Suveyda olayları ve etkileri

Sosyal medyada, silahlı kişilerin aralarında Husam Saraya adlı bir ABD vatandaşının da bulunduğu aynı aileden sekiz erkeği, göz altına aldıktan sonra öldürdüklerini gösteren videolar dolaşıma girmişti. ABD Dışişleri Bakanlığı da vatandaşlarından birinin ölümünü doğrulayarak endişelerini dile getirdi ve hesap sorulması çağrısında bulundu. Bu arada, İnsan Hakları İzleme Örgütü, hükümet güçleri de dahil olmak üzere tüm tarafları ihlallerde bulunmakla suçlayan bir rapor yayınladı.

Bu nedenle, özellikle Dürzi azınlığı etkileyen son olaylar, yaptırımların tamamen sonlandırılmasına yönelik herhangi bir tartışmanın engellenmesinde önemli bir rol oynadı. Bu olaylar, yeni hükümetin güvenliği sağlama veya mezhepsel kaosu önleme becerisine dair şüpheci olmak ve daha önce eski rejime atfedilen rastgele tasfiye taktiklerinin devam ettiğinin kanıtı olarak görüldü.

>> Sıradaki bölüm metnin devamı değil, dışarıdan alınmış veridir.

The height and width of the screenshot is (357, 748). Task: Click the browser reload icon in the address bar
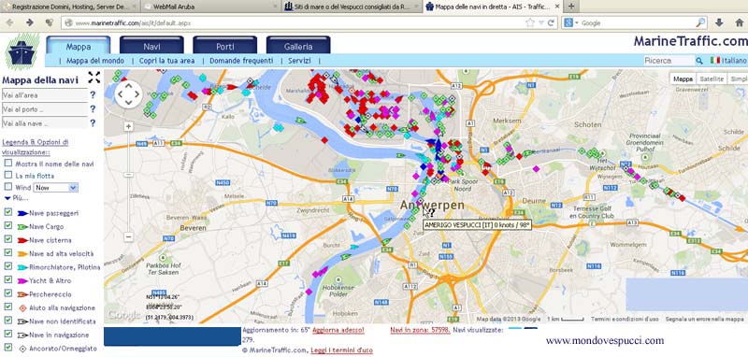point(551,22)
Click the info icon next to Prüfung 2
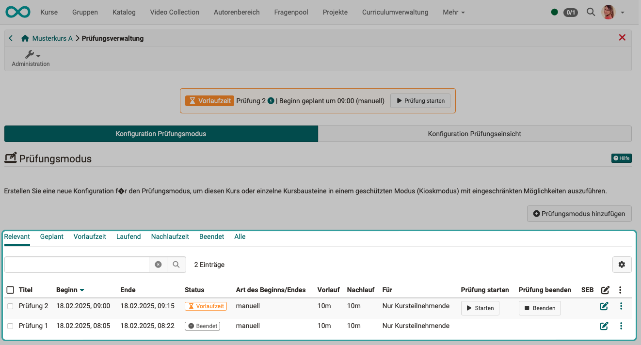641x345 pixels. 272,100
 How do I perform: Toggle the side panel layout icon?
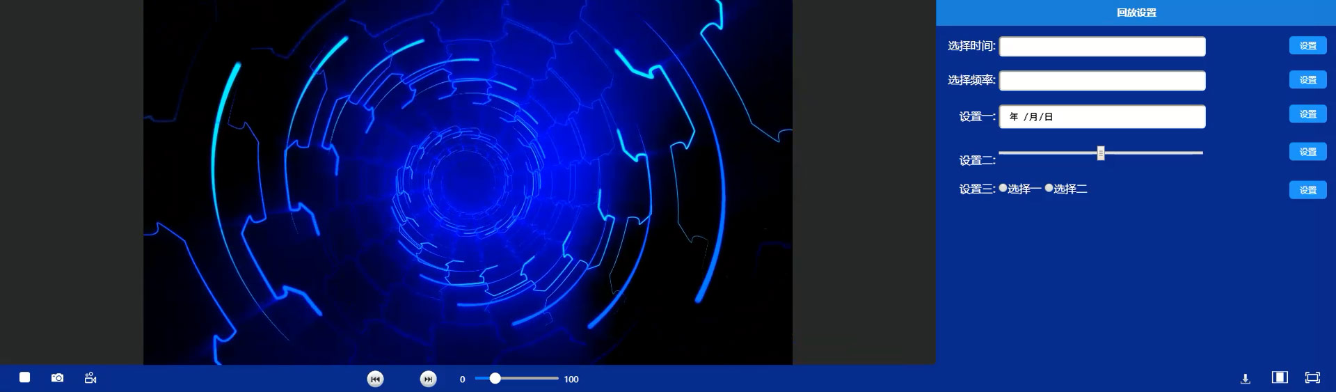(x=1279, y=377)
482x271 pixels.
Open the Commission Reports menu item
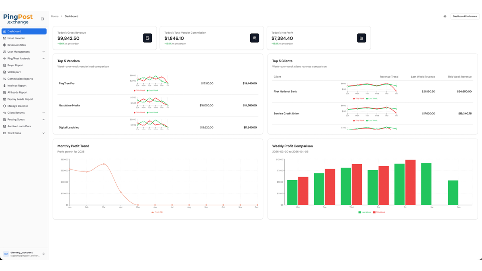pos(20,79)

Paris'te yaşayan Suriyeli avukat ve siyasi aktivist Zeyd el-Azm, temsilciler ve Pentagon da dahil olmak üzere Amerikan kurumlarının, yeni rejimin mezhep, din veya etnik kökenlerine bakılmaksızın tüm Suriyelileri kapsayabileceği konusunda kendisine tam ve yeterli bir şekilde güvenemediğini söyledi. “Trump'ın danışmanları ve terörle mücadele yetkilileri aracılığıyla daha ilk günden gözlemlediğimiz de buydu. Yeni geçiş dönemi otoritesine şartlar koşulması gerektiğini, çünkü bu otoritenin diğer Suriyeli unsurlara karşı ihlallerde bulunmayacağının garantisi olmadığını söylediler” dedi.

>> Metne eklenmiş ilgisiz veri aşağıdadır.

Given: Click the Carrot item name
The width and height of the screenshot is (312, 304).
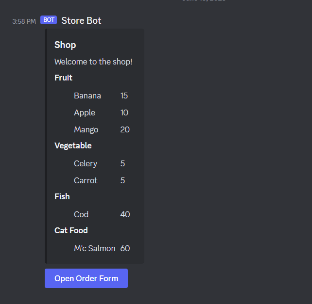Looking at the screenshot, I should click(86, 180).
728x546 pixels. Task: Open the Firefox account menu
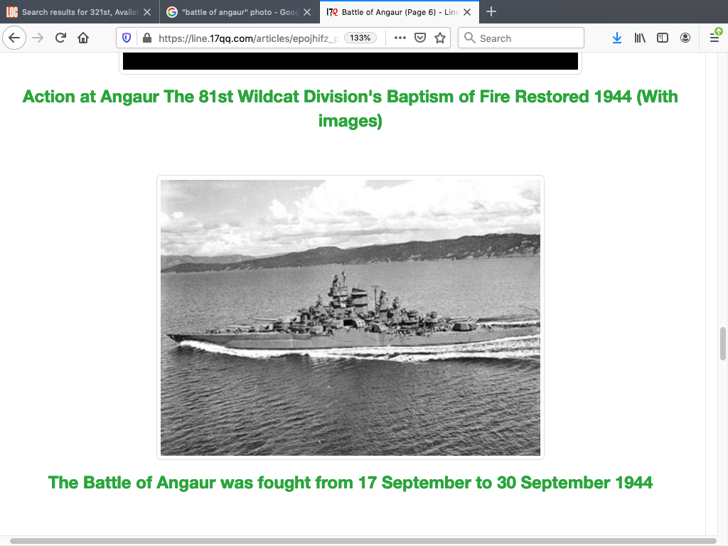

“Son aylarda, Mart ayında Suriye sahilinde, Nisan ayında Sahnaya'da ve en son Suveyda'da olmak üzere birçok olay yaşandı. ABD'de yeni Suriye makamlarının davranışları konusunda şüpheleri olanlar, şüphelerinde haklıydı. Bu konular, bazı milletvekillerini ve temsilcileri, yeni Suriye makamlarının davranışlarını izlemek için iki yıllık bir süre belirleme konusunu gündeme getirmeye yöneltti.”

Baskı kartı

Hem Cumhuriyetçi hem de Demokrat partilerden etkili Kongre üyeleri, yaptırımları düzenleyerek devam ettirmeyi haklı çıkarmak için medyadaki haberleri ve insan hakları ihlalleri ve cinayetlerle ilgili raporları gerekçe gösteriyorlar. Sivilleri korumadaki tam yetersizlikler göz önüne alındığında, yaptırımların garantiler olmadan kaldırılmasının, Amerikan hükümetinin suç ortağı sayılmasına yol açacağını savunuyorlar. Düzeltilen yasa, yaptırımların herhangi bir şekilde hafifletilmesinin, ister silahlı gruplar ister Suriye güvenlik güçleri olsun, suç işleyenler için gerçek bir hesap sorma mekanizmaları kurulması ile bağlantılı olduğunu vurgulayan maddeler ekledi.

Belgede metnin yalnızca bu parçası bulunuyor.